** EXERCISE DETAILS **
Copy out the entire listing below verbatim, reproducing every line without alteration.

** EXERCISE DATA **
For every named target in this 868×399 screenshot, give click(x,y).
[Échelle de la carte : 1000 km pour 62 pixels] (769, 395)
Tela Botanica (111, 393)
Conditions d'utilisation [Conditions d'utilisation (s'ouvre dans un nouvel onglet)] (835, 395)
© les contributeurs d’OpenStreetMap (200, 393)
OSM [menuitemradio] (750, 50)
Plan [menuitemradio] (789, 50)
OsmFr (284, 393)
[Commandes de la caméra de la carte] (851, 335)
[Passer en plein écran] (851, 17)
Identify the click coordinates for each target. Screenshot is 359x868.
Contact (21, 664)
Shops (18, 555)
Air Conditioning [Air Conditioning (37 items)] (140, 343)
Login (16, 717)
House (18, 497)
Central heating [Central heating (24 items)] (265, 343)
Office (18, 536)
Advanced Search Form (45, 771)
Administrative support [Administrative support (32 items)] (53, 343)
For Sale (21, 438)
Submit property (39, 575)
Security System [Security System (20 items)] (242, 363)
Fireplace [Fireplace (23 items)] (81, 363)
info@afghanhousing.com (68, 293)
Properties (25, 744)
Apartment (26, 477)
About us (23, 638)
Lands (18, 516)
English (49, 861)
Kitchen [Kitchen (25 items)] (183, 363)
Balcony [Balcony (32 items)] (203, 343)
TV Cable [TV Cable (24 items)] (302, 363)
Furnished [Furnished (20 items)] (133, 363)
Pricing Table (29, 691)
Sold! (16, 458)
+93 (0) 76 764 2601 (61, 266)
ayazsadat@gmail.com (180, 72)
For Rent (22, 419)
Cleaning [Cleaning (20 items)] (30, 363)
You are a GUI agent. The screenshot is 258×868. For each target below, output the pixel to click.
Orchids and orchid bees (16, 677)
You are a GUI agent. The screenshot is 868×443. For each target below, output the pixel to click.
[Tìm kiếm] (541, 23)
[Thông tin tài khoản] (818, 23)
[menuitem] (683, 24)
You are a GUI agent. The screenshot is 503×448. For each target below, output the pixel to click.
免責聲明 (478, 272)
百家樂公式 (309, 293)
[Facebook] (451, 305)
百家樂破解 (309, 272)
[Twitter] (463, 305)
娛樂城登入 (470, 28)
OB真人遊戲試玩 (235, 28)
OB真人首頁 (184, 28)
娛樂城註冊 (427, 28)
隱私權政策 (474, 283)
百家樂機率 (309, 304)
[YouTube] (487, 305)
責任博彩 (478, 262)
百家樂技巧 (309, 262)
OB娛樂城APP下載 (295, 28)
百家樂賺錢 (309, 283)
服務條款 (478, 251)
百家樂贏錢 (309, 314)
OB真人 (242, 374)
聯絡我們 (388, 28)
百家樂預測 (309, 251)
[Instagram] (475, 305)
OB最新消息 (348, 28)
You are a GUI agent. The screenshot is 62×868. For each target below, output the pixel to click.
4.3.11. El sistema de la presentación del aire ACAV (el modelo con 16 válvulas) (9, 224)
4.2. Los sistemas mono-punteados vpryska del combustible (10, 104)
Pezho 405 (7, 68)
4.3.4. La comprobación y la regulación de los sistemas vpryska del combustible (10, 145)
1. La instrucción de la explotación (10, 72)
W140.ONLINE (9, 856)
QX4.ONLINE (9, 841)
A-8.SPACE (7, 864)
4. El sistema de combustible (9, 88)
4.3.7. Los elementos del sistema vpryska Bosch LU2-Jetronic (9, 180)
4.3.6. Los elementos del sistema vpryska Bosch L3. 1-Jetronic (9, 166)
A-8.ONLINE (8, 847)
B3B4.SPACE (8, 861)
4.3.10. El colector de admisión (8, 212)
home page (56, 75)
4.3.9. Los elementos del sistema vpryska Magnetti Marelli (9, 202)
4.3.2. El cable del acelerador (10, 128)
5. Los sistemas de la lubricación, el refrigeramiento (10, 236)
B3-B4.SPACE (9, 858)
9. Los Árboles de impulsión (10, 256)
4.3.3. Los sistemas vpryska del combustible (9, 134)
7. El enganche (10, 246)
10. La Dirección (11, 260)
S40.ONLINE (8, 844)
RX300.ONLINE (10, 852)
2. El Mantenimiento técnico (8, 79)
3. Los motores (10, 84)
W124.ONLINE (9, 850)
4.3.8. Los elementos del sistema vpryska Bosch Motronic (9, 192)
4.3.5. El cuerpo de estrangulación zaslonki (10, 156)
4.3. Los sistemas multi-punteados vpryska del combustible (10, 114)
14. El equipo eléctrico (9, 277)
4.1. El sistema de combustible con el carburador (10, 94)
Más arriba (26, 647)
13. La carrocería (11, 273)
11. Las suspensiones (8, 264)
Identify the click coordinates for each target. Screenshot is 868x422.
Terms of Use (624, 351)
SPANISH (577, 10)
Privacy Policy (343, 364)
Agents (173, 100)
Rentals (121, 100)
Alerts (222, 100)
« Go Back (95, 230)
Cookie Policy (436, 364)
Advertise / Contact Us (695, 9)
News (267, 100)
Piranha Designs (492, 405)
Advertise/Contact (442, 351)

** EXPECTED ANSWER **
For every named target in this 868×399 screenshot, give click(x,y).
[Échelle de la carte : 1000 km pour 62 pixels] (769, 395)
Tela Botanica (111, 393)
Conditions d'utilisation [Conditions d'utilisation (s'ouvre dans un nouvel onglet)] (835, 395)
© les contributeurs d’OpenStreetMap (200, 393)
OSM [menuitemradio] (750, 50)
Plan [menuitemradio] (789, 50)
OsmFr (284, 393)
[Commandes de la caméra de la carte] (851, 335)
[Passer en plein écran] (851, 17)
Identify the click coordinates for each target. Screenshot is 359x868.
Contact (21, 664)
Shops (18, 555)
Air Conditioning [Air Conditioning (37 items)] (140, 343)
Login (16, 717)
House (18, 497)
Central heating [Central heating (24 items)] (265, 343)
Office (18, 536)
Advanced Search Form (45, 771)
Administrative support [Administrative support (32 items)] (53, 343)
For Sale (21, 438)
Submit property (39, 575)
Security System [Security System (20 items)] (242, 363)
Fireplace [Fireplace (23 items)] (81, 363)
info@afghanhousing.com (68, 293)
Properties (25, 744)
Apartment (26, 477)
About us (23, 638)
Lands (18, 516)
English (49, 861)
Kitchen [Kitchen (25 items)] (183, 363)
Balcony [Balcony (32 items)] (203, 343)
TV Cable [TV Cable (24 items)] (302, 363)
Furnished [Furnished (20 items)] (133, 363)
Pricing Table (29, 691)
Sold! (16, 458)
+93 (0) 76 764 2601 (61, 266)
ayazsadat@gmail.com (180, 72)
For Rent (22, 419)
Cleaning [Cleaning (20 items)] (30, 363)
You are a GUI agent. The screenshot is 258×868. For each target below, output the pixel to click.
Orchids and orchid bees (16, 677)
You are a GUI agent. The screenshot is 868×443. For each target below, output the pixel to click.
[Tìm kiếm] (541, 23)
[Thông tin tài khoản] (818, 23)
[menuitem] (683, 24)
You are a GUI agent. The screenshot is 503×448. For each target below, output the pixel to click.
免責聲明 (478, 272)
百家樂公式 (309, 293)
[Facebook] (451, 305)
百家樂破解 (309, 272)
[Twitter] (463, 305)
娛樂城登入 (470, 28)
OB真人遊戲試玩 (235, 28)
OB真人首頁 (184, 28)
娛樂城註冊 (427, 28)
隱私權政策 (474, 283)
百家樂機率 (309, 304)
[YouTube] (487, 305)
責任博彩 (478, 262)
百家樂技巧 (309, 262)
OB娛樂城APP下載 (295, 28)
百家樂賺錢 (309, 283)
服務條款 (478, 251)
百家樂贏錢 (309, 314)
OB真人 (242, 374)
聯絡我們 (388, 28)
百家樂預測 (309, 251)
[Instagram] (475, 305)
OB最新消息 (348, 28)
You are a GUI agent. The screenshot is 62×868. For each target below, output the pixel to click.
4.3.11. El sistema de la presentación del aire ACAV (el modelo con 16 válvulas) (9, 224)
4.2. Los sistemas mono-punteados vpryska del combustible (10, 104)
Pezho 405 (7, 68)
4.3.4. La comprobación y la regulación de los sistemas vpryska del combustible (10, 145)
1. La instrucción de la explotación (10, 72)
W140.ONLINE (9, 856)
QX4.ONLINE (9, 841)
A-8.SPACE (7, 864)
4. El sistema de combustible (9, 88)
4.3.7. Los elementos del sistema vpryska Bosch LU2-Jetronic (9, 180)
4.3.6. Los elementos del sistema vpryska Bosch L3. 1-Jetronic (9, 166)
A-8.ONLINE (8, 847)
B3B4.SPACE (8, 861)
4.3.10. El colector de admisión (8, 212)
home page (56, 75)
4.3.9. Los elementos del sistema vpryska Magnetti Marelli (9, 202)
4.3.2. El cable del acelerador (10, 128)
5. Los sistemas de la lubricación, el refrigeramiento (10, 236)
B3-B4.SPACE (9, 858)
9. Los Árboles de impulsión (10, 256)
4.3.3. Los sistemas vpryska del combustible (9, 134)
7. El enganche (10, 246)
10. La Dirección (11, 260)
S40.ONLINE (8, 844)
RX300.ONLINE (10, 852)
2. El Mantenimiento técnico (8, 79)
3. Los motores (10, 84)
W124.ONLINE (9, 850)
4.3.8. Los elementos del sistema vpryska Bosch Motronic (9, 192)
4.3.5. El cuerpo de estrangulación zaslonki (10, 156)
4.3. Los sistemas multi-punteados vpryska del combustible (10, 114)
14. El equipo eléctrico (9, 277)
4.1. El sistema de combustible con el carburador (10, 94)
Más arriba (26, 647)
13. La carrocería (11, 273)
11. Las suspensiones (8, 264)
Identify the click coordinates for each target. Screenshot is 868x422.
Terms of Use (624, 351)
SPANISH (577, 10)
Privacy Policy (343, 364)
Agents (173, 100)
Rentals (121, 100)
Alerts (222, 100)
« Go Back (95, 230)
Cookie Policy (436, 364)
Advertise / Contact Us (695, 9)
News (267, 100)
Piranha Designs (492, 405)
Advertise/Contact (442, 351)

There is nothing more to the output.